Sebenarnya aku masih
belum ingin pergi dari tempat ini, tempat penebus kesalahanku, tempat penebus
dosa ketika di dunia, aku masih ingin lebih lama disini, ditempat berkumpulnya
orang dengan kesalahan dan dosa yang beraneka ragam, tempat 3x2 meter persegi
yang diisi delapan orang dalam satu kamar,
tempat yang hanya cukup untuk
berselonjor kaki, tempat dimana awal aku menebus kesalahan yang aku tahu tak
mungkin bisa kutebus. Ini sudah tahun kelima setelah kejadian itu. Apa daya aku
tidak bisa mengelak saat diputuskan untuk keluar dari tempat ini, aku tak tahu
harus kemana, aku tak punya tempat tinggal lagi, bahkan tak ada orang yang sudi
mengakuiku sebagai saudara bahkan teman. Sempat sesaat aku berpikir ingin
menghabisi nyawa orang atau merampok bank agar aku bisa kembali ketempatku
dulu, tapi, itu justru akan membawaku kejurang kenistaan yang lebih dalam lagi.
Cukup lumayan jauh
aku berjalan, kini kedua kakiku sudah tak tahan menahan rasa lelah dan
memaksaku untuk berhenti, meskipun aku masih ingin berjalan lebih jauh lagi.
Aku berhenti tepat di samping telefon umum, aku rindu pada seseorang. Kuangkat
gagang telefon yang menggantung itu, kumasukan kepingan uang lima ratus rupiah
hadiah dari sipir karena kebebasanku tadi, ‘hallo..’terdengar suara yang sudah
tampak berat dari seberang sana, aku masih belum bisa membalas sapaan itu,
sampai kedua kalinya dia bertanya ‘hallo.. ini siapa yah..?” ‘ini aku no, aryo’ jawabku dengan suara
lirih, ‘aryo..? aryo kuncoro..?” dengan nada sedikit kaget, ‘iya no, kamu apa
kabar..?” tanyaku, mencoba menenangkannya, ‘kamu kapan bebasnya yo..?

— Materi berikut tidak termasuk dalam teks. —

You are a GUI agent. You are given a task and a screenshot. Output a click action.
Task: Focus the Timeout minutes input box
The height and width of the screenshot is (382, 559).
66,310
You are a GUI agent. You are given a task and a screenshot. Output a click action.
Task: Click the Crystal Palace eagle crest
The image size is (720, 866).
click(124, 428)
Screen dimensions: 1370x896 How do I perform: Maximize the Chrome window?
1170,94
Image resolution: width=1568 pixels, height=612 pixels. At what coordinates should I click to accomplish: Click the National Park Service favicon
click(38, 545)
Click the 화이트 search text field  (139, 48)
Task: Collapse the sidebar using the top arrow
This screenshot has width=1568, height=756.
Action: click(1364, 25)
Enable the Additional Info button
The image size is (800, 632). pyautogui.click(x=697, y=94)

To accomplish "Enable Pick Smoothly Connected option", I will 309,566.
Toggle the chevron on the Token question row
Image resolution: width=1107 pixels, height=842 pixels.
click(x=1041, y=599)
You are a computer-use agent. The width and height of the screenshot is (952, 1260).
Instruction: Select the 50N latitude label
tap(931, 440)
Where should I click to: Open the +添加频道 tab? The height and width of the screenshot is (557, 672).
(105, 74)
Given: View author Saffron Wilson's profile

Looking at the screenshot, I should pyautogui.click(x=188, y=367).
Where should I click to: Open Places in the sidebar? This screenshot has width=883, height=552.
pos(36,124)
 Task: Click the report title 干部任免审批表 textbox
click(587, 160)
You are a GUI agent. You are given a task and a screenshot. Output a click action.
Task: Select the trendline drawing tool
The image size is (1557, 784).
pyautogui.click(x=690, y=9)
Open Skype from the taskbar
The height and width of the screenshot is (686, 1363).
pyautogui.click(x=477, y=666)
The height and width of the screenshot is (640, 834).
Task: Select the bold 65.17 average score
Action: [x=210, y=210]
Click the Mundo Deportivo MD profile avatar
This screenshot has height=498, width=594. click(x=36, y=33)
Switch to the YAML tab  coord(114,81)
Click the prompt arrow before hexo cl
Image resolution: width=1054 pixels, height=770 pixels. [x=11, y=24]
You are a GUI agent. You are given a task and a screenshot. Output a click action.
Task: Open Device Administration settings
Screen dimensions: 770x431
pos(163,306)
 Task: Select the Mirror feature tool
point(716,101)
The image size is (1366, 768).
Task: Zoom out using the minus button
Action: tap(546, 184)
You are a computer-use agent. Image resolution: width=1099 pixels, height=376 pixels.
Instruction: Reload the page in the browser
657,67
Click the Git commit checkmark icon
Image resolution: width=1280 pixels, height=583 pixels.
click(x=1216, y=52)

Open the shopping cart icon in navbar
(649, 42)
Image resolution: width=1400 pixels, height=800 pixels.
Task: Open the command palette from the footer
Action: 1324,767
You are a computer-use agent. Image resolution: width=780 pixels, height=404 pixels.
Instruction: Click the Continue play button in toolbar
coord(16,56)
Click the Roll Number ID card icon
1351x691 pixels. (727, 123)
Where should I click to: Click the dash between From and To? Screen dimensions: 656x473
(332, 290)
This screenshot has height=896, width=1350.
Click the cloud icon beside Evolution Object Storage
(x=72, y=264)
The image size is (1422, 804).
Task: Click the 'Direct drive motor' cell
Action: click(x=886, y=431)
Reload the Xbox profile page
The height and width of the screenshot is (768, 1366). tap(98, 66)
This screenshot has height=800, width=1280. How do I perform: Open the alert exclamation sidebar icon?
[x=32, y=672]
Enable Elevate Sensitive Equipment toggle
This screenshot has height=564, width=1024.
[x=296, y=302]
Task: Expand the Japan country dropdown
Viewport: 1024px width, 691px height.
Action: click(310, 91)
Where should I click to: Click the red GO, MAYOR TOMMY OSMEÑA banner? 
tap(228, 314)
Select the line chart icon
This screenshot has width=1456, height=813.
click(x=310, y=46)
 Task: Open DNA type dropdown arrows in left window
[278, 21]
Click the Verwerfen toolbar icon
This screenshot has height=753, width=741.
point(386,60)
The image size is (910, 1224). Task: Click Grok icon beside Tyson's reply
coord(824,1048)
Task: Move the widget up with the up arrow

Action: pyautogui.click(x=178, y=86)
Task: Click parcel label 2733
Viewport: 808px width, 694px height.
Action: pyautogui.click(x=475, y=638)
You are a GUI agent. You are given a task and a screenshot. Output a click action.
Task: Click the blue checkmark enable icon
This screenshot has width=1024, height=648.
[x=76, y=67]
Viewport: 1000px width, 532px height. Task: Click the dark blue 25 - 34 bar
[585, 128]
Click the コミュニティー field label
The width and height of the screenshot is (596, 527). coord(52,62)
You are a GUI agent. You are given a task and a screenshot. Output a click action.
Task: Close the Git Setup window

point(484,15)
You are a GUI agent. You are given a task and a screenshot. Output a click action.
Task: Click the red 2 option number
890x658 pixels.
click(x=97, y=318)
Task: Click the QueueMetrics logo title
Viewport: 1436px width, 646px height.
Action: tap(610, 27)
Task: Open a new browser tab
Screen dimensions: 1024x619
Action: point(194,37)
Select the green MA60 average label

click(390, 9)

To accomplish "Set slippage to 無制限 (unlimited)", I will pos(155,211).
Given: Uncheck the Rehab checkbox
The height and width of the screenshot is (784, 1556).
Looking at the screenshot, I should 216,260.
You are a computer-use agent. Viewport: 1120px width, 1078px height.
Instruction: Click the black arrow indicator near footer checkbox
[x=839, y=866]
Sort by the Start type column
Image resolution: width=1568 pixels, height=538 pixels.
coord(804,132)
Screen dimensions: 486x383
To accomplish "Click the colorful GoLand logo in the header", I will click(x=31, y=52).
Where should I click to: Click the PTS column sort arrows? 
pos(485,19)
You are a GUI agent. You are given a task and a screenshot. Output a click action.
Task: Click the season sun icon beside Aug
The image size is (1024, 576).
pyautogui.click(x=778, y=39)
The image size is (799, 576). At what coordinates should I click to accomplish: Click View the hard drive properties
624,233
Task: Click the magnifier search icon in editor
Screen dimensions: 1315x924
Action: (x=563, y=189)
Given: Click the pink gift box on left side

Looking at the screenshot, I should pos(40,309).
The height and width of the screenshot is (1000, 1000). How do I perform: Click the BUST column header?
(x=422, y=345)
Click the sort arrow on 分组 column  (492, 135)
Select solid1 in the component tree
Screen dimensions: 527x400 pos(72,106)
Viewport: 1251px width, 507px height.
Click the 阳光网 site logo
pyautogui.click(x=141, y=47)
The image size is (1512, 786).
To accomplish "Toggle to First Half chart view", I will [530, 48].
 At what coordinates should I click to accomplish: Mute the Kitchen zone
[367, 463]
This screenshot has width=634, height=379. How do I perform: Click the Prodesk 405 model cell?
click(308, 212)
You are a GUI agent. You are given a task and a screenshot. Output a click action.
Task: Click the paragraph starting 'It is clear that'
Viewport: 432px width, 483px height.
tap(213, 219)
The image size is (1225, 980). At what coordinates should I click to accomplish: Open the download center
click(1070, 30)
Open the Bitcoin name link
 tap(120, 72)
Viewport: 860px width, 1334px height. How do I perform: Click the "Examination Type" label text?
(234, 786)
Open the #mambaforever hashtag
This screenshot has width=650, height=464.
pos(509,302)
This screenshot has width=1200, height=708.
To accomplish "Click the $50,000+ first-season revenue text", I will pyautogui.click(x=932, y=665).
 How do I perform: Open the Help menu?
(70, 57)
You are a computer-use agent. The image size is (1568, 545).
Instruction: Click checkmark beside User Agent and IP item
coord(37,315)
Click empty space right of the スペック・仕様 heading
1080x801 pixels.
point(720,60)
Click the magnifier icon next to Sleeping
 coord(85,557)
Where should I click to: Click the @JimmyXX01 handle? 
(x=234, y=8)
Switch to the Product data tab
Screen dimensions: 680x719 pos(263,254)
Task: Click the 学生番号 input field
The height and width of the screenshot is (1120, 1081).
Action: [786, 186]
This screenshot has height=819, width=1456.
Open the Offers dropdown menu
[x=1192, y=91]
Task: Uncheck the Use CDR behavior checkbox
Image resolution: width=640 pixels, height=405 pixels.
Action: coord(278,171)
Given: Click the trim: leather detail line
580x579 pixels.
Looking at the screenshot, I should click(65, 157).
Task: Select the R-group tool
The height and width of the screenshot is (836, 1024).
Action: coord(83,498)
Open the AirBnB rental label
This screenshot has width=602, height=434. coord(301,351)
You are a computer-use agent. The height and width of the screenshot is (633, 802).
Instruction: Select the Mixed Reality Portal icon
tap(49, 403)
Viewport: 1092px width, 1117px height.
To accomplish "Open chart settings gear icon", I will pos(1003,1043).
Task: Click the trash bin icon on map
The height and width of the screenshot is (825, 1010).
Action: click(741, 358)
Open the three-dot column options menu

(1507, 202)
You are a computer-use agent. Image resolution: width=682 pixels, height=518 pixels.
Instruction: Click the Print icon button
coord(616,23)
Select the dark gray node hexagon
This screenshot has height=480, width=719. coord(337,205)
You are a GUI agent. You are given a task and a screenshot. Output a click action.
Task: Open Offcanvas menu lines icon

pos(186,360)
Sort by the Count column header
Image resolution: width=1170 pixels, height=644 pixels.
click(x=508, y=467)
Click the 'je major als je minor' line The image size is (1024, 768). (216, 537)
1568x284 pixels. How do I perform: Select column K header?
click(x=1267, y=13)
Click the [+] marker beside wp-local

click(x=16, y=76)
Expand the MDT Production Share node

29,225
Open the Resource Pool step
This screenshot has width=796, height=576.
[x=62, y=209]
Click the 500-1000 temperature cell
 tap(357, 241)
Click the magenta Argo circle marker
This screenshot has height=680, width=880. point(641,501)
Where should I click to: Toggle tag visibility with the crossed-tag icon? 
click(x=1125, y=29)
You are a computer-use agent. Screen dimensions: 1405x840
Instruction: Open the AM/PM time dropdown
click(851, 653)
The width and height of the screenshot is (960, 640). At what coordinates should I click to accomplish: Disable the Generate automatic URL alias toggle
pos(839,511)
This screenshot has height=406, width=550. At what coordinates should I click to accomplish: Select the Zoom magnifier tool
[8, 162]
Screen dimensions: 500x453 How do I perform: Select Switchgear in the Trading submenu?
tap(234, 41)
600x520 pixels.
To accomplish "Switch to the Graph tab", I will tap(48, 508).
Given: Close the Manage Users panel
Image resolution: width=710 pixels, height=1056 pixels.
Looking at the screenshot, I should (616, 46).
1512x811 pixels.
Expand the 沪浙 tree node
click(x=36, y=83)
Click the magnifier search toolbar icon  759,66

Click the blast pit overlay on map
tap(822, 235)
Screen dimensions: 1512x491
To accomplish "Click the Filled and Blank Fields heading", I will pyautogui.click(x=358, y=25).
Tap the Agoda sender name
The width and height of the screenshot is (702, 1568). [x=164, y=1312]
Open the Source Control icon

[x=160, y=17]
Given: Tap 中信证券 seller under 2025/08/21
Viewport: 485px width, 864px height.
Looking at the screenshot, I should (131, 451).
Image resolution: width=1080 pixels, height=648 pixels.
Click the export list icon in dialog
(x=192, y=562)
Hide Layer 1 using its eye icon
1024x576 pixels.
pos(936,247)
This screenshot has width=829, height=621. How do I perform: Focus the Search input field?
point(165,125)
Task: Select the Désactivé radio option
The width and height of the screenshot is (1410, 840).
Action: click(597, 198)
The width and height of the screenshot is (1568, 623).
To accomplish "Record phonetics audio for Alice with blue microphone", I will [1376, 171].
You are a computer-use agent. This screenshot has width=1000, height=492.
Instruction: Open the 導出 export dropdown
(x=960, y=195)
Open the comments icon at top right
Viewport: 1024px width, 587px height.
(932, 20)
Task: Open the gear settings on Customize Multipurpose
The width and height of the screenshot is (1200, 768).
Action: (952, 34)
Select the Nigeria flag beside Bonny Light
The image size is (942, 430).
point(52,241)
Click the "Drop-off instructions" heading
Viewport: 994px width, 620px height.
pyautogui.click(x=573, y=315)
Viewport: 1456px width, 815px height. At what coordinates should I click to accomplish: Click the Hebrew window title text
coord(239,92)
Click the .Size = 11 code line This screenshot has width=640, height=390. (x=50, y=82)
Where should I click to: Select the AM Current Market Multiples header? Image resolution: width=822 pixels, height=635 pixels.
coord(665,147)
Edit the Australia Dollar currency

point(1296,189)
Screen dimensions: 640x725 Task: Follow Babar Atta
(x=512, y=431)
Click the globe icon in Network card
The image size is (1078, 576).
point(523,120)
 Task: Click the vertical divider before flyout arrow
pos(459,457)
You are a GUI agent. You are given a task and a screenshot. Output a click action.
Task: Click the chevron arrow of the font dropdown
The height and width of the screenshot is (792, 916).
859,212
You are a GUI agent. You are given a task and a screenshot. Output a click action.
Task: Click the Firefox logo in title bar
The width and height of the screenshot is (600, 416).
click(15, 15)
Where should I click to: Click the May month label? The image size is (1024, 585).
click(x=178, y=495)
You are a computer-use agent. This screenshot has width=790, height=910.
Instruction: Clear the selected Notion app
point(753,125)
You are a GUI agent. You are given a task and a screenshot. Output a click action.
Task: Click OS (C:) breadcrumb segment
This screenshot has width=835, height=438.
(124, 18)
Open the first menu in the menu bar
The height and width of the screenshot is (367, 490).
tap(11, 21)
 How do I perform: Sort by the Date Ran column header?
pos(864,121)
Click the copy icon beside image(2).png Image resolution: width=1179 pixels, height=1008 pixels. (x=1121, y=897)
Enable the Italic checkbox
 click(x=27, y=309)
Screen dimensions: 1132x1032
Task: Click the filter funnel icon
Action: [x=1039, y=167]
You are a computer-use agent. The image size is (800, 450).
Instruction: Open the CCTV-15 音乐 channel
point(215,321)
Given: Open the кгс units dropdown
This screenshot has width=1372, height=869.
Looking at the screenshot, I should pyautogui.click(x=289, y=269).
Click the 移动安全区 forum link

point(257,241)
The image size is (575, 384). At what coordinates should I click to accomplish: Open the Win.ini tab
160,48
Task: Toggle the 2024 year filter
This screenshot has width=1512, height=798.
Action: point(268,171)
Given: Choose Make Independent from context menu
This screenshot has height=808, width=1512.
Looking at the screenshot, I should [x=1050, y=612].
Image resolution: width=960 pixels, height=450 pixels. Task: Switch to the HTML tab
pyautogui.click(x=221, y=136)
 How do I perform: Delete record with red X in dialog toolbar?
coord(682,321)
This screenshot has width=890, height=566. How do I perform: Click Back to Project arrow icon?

masyaallah, sudah lama aku tak mendengar suaramu yo, alhamdullilah aku baik
baik saja yo, kamu gimana,” Tanya seno yang sepertinya sudah mulai tenang,
‘alhamdullillah no, aku dapat remisi, kabarku juga alhamdullillah sehat no, oh
ya, aku mau tanya sesuatu sama kamu,”. ‘mau tanya opo yo..?” jawab seno
dengan logat jawa nya yang masih kental, sepertinya dia masih seperti seno yang
dulu tak berubah, ‘gini no, kamu tahu nggak sekarang Melati tinggal dimana..?”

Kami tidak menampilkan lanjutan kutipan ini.